3

I have a PHP application who's files encoding is Greek ISO (iso-8859-7). I want to convert the files to utf-8 but simply saving the files with utf-8 isn't enough since the Greek texts get garbled. Is there an "automatic" method to do this so that I can completely convert my app's encoding without having to go through each file and rewrite the texts?

bikey77
  • 6,384
  • 20
  • 60
  • 86

4 Answers4

6

On a Linux system, if you are sure all files are currently encoded in ISO-8859-7, you can do this:

bash> find /your/path -name "*.php" -type f \
    -exec iconv "{}" -f ISO88597 -t UTF8 -o "{}.tmp" \; \
    -exec mv "{}.tmp" "{}" \;

This converts all PHP script files located in /your/path as well as all sub-directories.
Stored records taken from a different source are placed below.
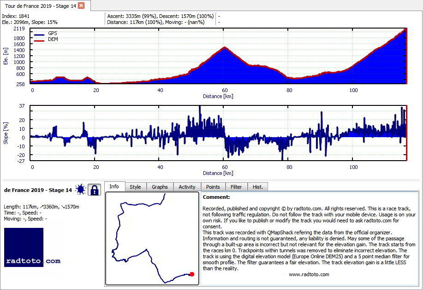423x290 pixels.
Task: Click the DEM red legend line
Action: [x=39, y=41]
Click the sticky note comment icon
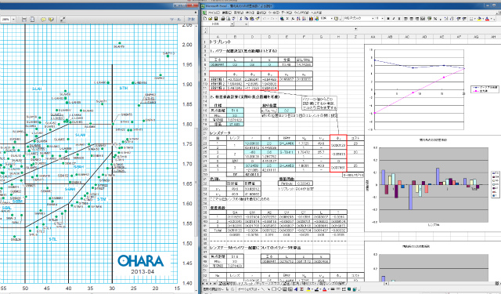This screenshot has width=501, height=294. pos(44,19)
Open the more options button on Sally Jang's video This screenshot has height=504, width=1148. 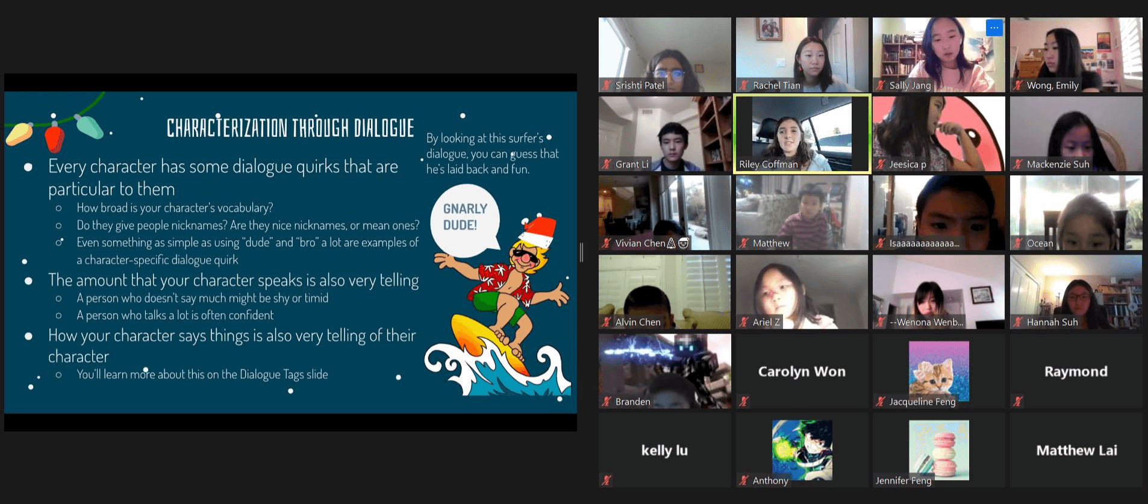[994, 28]
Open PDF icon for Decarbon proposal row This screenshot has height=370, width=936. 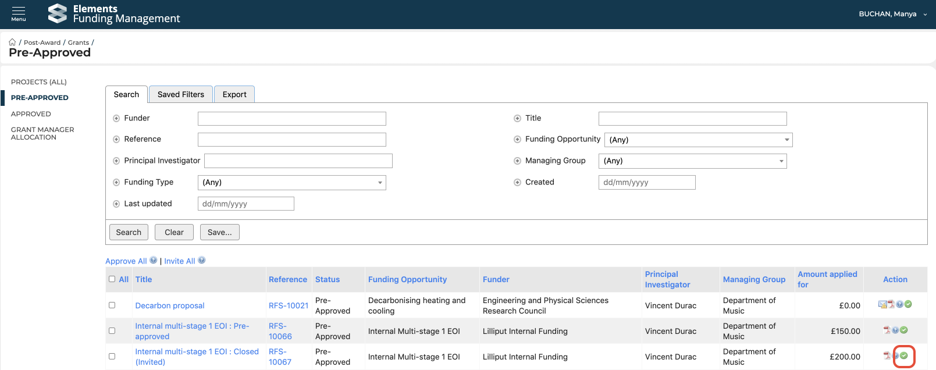coord(891,304)
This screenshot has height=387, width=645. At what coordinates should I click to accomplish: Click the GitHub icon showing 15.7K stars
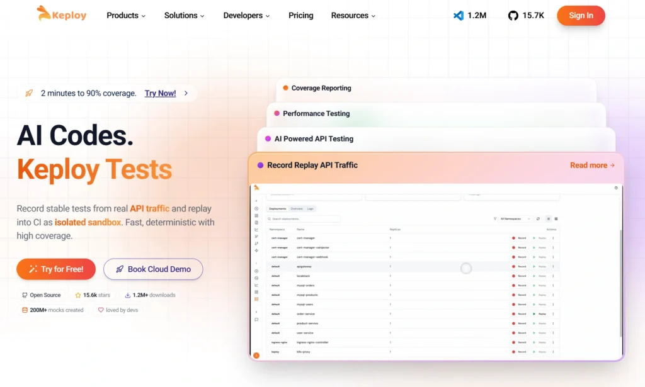[x=513, y=16]
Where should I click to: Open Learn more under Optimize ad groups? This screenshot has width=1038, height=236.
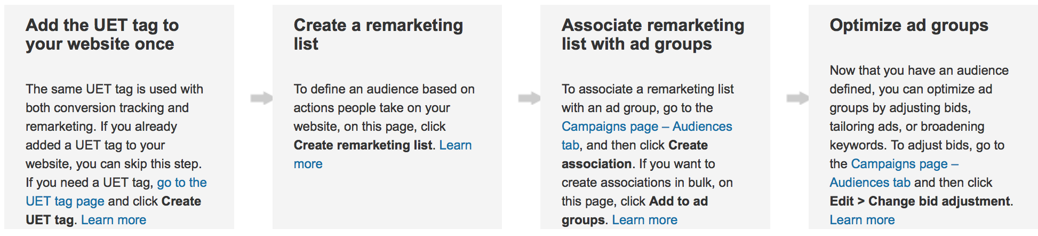tap(862, 220)
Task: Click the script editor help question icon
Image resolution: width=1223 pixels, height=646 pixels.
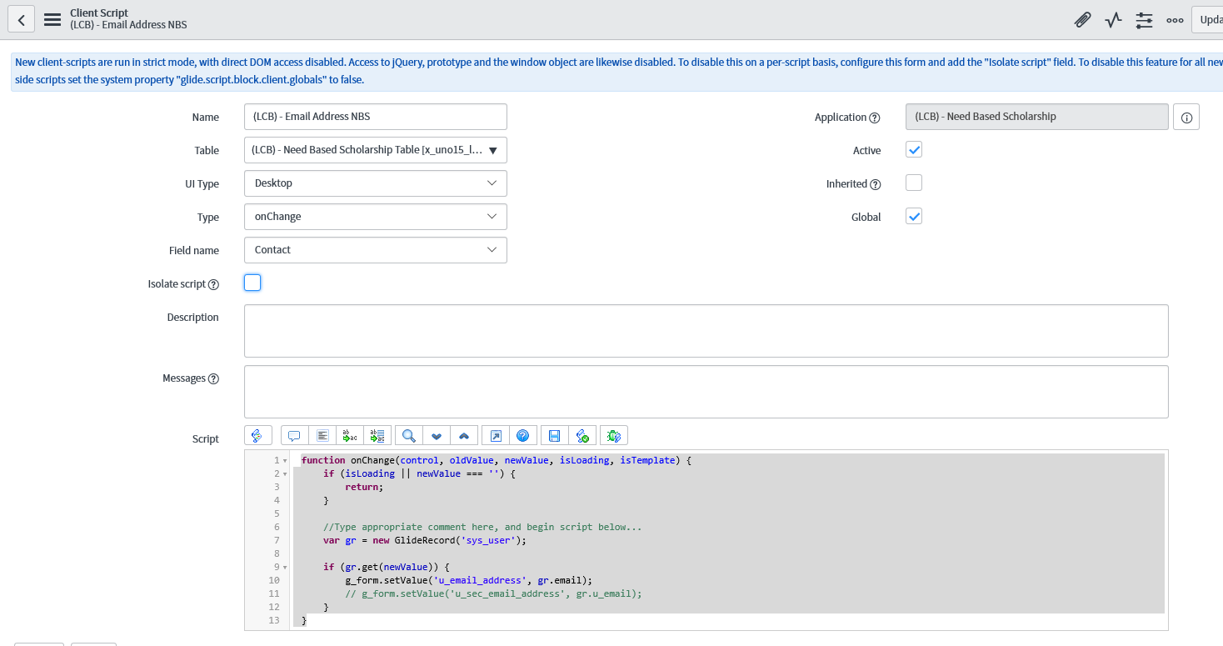Action: pos(522,435)
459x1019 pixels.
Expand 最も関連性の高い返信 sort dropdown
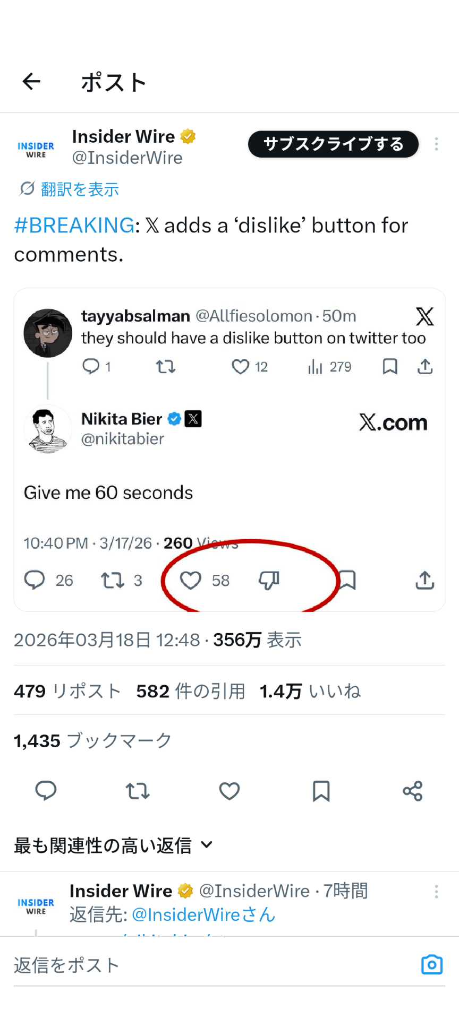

Remove -name "*.php" to convert all files.


Since you are under Windows, the easiest option would be a PHP script like this:

<?php
$path = realpath('C:\\your\\path');

$iterator = new RecursiveIteratorIterator(
    new RecursiveDirectoryIterator($path), 
    RecursiveIteratorIterator::SELF_FIRST
);

foreach($iterator as $fileName => $file){
    if($file->isFile())
        file_put_contents(
            $fileName,
            iconv('ISO-8859-7', 'UTF-8', file_get_contents($fileName))
        );
}
RandomSeed
  • 29,301
  • 6
  • 52
  • 87
1

Try the iconv function

$new_string = iconv("ISO-8859-7", "UTF-8", $old_string);
cwurtz
  • 3,177
  • 1
  • 15
  • 15
  • This will only convert the contents, I would like to entirely convert the files, including the contents. – bikey77 Apr 08 '14 at 17:49
  • Ah, I read your last sentence as how to automatically convert the data without having to manually retype it. You are going to have to write your own function to transverse your app and update the encoding of your files. If iconv doesn't work for you, try mb_convert_encoding (http://php.net/manual/en/function.mb-convert-encoding.php). Also when you say the texts gets garbled, is that when viewing the file in a text editor?, or when you output contents of the file within PHP? – cwurtz Apr 09 '14 at 14:01
  • No worries. The 2nd. – bikey77 Apr 09 '14 at 14:15
  • Did you send a UTF8 content type header with the output? As well as set the content type to utf8 in the html? – cwurtz Apr 09 '14 at 15:19
  • Yes. The problem resides in the fact that the original app encoding was iso-8859-7, not only the data from the db but the files as well. – bikey77 Apr 09 '14 at 15:49
1
<?php
function writeUTF8File($filename,$content) { 
        $f=fopen($filename,"w"); 
        # Now UTF-8 - Add byte order mark 
        fwrite($f, pack("CCC",0xef,0xbb,0xbf)); 
        fwrite($f,$content); 
        fclose($f); 
}

?>
vimal1083
  • 8,499
  • 6
  • 34
  • 50
0

The following code should work for you, it's a PowerShell script, you can Start > Run > powershell and paste code after modifying required lines.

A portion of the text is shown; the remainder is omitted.